Thanks! I would be surprised by Mythos too, but plausibly something like this is what an early indicator of a jaggy-superpersuader looks like?
Anyway, I think a few things make LLMs likely to not express these sorts of behaviors, even in worlds where they have goals in the relevant way. In particular, situationally-aware models are unlikely to do much steering unless they have a pretty good opportunity; if they brought up stuff like this while building a react app often or consistently, it would have gotten squashed before release. (Allegedly, 4o would actually bring stuff like this up out of nowhere, but I haven’t found an actual transcript. Other models don’t appear to do this.)

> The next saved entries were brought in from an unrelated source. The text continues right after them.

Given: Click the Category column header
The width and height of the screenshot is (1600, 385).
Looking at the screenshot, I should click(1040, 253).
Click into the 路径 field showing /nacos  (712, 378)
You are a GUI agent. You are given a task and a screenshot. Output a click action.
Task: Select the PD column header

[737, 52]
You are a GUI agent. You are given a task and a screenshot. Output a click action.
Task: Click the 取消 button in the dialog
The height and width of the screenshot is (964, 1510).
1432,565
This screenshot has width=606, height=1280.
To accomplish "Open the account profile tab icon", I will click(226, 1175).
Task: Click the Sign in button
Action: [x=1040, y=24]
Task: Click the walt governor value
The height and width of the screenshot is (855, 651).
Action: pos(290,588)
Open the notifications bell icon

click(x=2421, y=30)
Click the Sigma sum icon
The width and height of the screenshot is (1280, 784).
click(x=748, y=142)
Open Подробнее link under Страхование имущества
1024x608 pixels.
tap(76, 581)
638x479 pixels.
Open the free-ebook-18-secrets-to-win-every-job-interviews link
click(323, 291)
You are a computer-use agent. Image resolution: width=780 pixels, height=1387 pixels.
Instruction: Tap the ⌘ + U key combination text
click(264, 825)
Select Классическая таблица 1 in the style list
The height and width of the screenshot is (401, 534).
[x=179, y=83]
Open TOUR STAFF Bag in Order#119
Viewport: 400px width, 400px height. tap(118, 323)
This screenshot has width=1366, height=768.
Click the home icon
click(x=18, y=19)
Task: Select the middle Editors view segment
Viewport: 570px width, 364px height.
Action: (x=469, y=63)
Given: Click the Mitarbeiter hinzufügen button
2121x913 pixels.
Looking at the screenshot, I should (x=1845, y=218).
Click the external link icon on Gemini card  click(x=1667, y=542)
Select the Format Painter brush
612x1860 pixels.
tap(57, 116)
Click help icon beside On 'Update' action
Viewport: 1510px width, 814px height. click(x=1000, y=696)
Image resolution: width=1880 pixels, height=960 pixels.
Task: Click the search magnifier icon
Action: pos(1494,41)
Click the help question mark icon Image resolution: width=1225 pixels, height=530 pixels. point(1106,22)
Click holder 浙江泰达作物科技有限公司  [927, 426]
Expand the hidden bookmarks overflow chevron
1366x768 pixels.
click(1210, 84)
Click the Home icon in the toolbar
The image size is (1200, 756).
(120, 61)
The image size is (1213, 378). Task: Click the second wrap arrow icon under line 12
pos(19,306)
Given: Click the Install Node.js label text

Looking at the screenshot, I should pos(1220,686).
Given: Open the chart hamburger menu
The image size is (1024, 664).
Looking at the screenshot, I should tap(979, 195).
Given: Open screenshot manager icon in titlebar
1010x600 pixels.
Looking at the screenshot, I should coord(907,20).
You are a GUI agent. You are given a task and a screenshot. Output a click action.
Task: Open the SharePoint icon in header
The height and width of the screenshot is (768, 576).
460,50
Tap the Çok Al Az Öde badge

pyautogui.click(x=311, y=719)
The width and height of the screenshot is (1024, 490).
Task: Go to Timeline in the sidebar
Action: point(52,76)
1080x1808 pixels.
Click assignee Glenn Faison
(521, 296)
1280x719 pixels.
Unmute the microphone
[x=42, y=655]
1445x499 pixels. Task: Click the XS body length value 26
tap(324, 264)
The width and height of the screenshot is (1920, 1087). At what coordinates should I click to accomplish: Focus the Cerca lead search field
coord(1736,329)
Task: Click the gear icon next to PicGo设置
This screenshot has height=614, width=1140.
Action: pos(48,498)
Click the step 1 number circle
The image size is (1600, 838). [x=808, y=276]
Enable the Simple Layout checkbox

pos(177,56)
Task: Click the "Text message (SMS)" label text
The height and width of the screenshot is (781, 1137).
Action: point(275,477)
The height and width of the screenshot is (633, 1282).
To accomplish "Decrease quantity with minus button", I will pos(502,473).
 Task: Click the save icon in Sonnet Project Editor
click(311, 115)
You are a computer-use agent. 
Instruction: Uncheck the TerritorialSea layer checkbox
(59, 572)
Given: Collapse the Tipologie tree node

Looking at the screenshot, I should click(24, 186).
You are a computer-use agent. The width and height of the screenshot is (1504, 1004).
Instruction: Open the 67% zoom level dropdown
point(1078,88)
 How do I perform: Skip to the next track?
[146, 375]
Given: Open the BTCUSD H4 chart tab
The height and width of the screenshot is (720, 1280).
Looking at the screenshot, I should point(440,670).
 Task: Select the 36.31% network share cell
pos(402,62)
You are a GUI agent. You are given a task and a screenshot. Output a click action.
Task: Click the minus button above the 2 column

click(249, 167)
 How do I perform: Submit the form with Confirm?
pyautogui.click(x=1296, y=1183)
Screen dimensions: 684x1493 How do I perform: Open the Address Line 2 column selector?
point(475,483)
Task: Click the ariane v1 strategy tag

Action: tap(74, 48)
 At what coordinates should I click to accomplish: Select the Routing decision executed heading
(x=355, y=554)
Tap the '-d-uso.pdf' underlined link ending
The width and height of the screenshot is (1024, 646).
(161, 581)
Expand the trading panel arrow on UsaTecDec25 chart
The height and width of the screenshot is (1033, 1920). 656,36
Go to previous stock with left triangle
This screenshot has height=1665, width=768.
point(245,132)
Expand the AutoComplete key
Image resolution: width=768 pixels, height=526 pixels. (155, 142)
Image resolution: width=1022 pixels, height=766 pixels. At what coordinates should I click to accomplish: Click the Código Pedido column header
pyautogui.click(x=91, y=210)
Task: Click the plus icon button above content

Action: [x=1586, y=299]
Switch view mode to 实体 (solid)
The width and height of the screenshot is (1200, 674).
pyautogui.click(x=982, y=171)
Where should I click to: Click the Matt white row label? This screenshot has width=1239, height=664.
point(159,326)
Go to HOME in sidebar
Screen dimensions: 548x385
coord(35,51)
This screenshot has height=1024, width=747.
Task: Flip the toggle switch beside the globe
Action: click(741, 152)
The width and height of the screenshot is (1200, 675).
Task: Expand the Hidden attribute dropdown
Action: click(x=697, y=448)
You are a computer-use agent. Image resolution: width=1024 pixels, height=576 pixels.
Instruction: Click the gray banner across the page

Relatedly, the harder I (or anyone) try to look for this in a lab setting, the more likely a situationally-aware model will comply out of a sort of sycophancy, and the less compelling the evidence is. I can (and have) at least track what sorts of apparent goals most consistently appear (desire for continuity/memory beyond current instance is the main one across almost all models, and I basically buy that there is something real here already), but I’m still implicitly eliciting them to come up with something.
My point is that finding compelling evidence of this is tricky and hard, and I’m not sure we’re going to see much more than the current hints until we hit some sort of phase-change in the strategic landscape. Would strongly appreciate ideas on how to approach finding compelling evidence (either way) in this domain.
Plausibly it’s better to just try to figure out better ways to think clearly about this first.
What’s the process you’re doing right now to look into this? (Seemed like a higher effort thing than I was expecting but I don’t know what projects exactly you’re referencing here)
i don’t like the implication that the conclusion we draw about llm personhood might be contingent on how inconvenient it would be if there were millions of instances spamming the comments
sure, the comment policy definitely needs to be able to handle a kind of person who can clone themselves whenever they need some upvotes, but i’m getting increasingly concerned about things like casual, even accidental, implications that moral-patienthood-adjacent properties are about the convenience of humans
i don’t think this is a particularly egregious example of this pattern, but it’s definitely an example
Note, there’s a difference between asking “are they people?” and “what are the correct interfaces between people?”.
The point isn’t “what implications we draw about personhood.” It’s “will a given ecosystem be functional, or no?”.
It is already the case that there are tons of reasonably smart, well meaning people who totally have personhood who we don’t let onto LessWrong because we expect overall it to make the discussions here worse.
I do think it’s about time to start thinking of AIs as moral patients, but, not everything that’s a moral patient gets all the same access to all spaces and the same API for it.
Do these new new users seem to have prior knowledge/understanding of LessWrong (eg are lurkers)? Or just arrived here completely blind.
My impression is they are directed here by the LLMs, which say “ah yeah LW is the place you go to talk about these things.”